Patients using only in-network facilities still have at least 1 claim from an out-of-network provider in over 15% of inpatient admissions, according to an analysis from the Kaiser Family Foundation.
Almost 18% of inpatient admissions include a claim from an out-of-network provider, according to a new analysis from the Kaiser Family Foundation.
The analysis, which looked at medical bills from large employer plans from 2016, also found that 7.7% of outpatient service days—combined outpatient services from a single day—included a claim from an out-of-network provider. Outpatient service days that included a claim from a facility provider, such as an emergency department (ED) or an outpatient hospital, were slightly more likely (9.2%) to include an out-of-network claim.
Out-of-network claims can arise for several reasons. Patients may prefer a provider outside of their network or their network may have few in-network options for certain types of services, such as mental health care. In other cases, patients may not be in a position to choose an in-network provider, for example, in emergency situations.
There are also instances where a patient receives care from an out-of-network provider while being treated at an in-network hospital or surgical center, or an in-network provider refers a patient to an out-of-network provider for services such as laboratory testing. These instances have been coined “surprise medical bills.”

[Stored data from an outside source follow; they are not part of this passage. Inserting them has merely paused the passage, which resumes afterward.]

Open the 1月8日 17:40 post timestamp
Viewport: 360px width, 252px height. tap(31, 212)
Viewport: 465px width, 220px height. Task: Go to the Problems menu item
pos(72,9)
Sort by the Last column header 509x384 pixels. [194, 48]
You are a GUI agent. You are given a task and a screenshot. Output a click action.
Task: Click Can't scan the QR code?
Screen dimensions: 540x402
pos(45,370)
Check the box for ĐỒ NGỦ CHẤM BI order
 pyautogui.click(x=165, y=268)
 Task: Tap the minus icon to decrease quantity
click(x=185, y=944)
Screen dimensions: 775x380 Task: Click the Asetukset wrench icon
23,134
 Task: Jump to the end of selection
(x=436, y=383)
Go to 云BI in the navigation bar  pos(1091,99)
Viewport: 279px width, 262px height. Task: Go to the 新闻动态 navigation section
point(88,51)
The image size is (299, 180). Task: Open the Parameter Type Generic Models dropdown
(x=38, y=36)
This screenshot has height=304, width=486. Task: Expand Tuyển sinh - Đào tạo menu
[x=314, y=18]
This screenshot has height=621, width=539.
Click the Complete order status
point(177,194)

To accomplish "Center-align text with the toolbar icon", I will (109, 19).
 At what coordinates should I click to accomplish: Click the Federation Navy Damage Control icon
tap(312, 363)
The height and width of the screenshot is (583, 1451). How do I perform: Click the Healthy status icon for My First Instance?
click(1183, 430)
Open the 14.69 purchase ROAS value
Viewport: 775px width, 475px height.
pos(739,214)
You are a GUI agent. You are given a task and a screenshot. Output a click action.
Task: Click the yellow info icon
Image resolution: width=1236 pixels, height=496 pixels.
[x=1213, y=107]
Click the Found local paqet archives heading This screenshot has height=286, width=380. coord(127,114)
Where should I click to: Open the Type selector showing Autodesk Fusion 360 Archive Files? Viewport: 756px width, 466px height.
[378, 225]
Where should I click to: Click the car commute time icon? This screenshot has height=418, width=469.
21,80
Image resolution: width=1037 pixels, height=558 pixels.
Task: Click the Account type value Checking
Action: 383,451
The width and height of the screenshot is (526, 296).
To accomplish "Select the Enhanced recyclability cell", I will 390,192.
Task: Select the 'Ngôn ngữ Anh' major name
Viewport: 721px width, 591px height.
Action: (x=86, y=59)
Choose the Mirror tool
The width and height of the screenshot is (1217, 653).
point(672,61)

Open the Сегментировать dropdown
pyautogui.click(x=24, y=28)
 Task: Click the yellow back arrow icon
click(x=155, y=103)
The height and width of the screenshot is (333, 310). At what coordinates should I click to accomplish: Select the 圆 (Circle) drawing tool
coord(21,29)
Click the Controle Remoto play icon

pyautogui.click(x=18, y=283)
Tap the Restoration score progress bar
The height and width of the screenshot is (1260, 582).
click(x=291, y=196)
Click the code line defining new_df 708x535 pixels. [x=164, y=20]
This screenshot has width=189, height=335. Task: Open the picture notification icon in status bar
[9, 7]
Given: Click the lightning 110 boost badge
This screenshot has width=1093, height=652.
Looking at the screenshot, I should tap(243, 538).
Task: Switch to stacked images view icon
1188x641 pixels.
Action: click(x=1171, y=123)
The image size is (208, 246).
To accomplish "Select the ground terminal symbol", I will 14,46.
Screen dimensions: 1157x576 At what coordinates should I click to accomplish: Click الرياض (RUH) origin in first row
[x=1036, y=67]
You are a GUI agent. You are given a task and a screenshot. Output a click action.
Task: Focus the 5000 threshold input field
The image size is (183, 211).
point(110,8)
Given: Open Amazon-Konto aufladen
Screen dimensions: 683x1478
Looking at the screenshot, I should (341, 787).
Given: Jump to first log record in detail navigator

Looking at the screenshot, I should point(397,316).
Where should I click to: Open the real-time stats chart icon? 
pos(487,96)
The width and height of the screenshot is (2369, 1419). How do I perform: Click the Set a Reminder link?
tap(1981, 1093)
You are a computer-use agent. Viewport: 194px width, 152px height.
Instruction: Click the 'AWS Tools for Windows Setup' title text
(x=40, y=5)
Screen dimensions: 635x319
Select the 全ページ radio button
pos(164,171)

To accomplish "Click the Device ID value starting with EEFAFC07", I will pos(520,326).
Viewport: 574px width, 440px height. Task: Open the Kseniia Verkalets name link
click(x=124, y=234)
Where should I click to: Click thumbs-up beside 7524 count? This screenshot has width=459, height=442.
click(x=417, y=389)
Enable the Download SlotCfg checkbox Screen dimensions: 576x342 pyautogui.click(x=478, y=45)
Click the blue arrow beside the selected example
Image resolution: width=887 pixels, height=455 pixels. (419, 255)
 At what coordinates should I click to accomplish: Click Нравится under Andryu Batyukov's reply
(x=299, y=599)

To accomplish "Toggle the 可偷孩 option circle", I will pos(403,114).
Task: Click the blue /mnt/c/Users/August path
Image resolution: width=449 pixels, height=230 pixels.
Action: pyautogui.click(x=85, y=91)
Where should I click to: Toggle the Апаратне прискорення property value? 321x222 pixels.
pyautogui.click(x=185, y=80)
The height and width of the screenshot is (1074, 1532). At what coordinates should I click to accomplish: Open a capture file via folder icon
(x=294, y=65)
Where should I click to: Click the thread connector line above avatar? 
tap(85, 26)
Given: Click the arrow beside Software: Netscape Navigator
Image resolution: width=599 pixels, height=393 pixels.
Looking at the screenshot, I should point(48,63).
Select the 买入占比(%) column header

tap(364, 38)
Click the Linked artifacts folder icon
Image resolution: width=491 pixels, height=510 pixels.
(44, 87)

“In many instances, it is doubtful that enrollees could reasonably anticipate or control their use of out-of-network providers,” wrote the authors of the analysis.
When receiving care from an out-of-network provider, patients often face significantly higher out-of-pocket costs. These out-of-network services may not be covered at all in some cases. In others, patients may have higher cost-sharing amounts or they may be asked to pay the difference between what the plan reimburses and what the provider charges for the services.
The analysis found that patients using in-network facilities were still subject to out-of-network claims, particularly for inpatient admissions (15.4%). Among inpatient admissions, those that include an ED claim are more likely to experience claims for an out-of-network provider (27.2% vs 15.1%). The same was seen for outpatient service days that included an ED claim (19.5% vs 7.5%).
Those seeking inpatient treatment for psychological reasons or substance use are most likely to receive an out-of-network claim (33.5%), followed by those seeking surgical treatment (20.3%), medical treatment (18.9%), and childbirth or newborn care (11.1%).
According to the authors of the analysis, several policies have been adopted to protect patients from these surprise medical bills. A federal law requires health plans to apply in-network cost sharing when patients use out-of-network providers in emergency services. However, this law does not protect patients if the out-of-network providers bill patients directly for additional charges.
“Constructing policies to help consumers exposed to surprise medical bills is complex and involves several difficulties,” they wrote. For example, there are multiple parties involved in instances that result in out-of-network charges. Also, states can pass laws that regulate health insurers and providers, but they can’t regulate the conduct of private employer plans that are self-funded.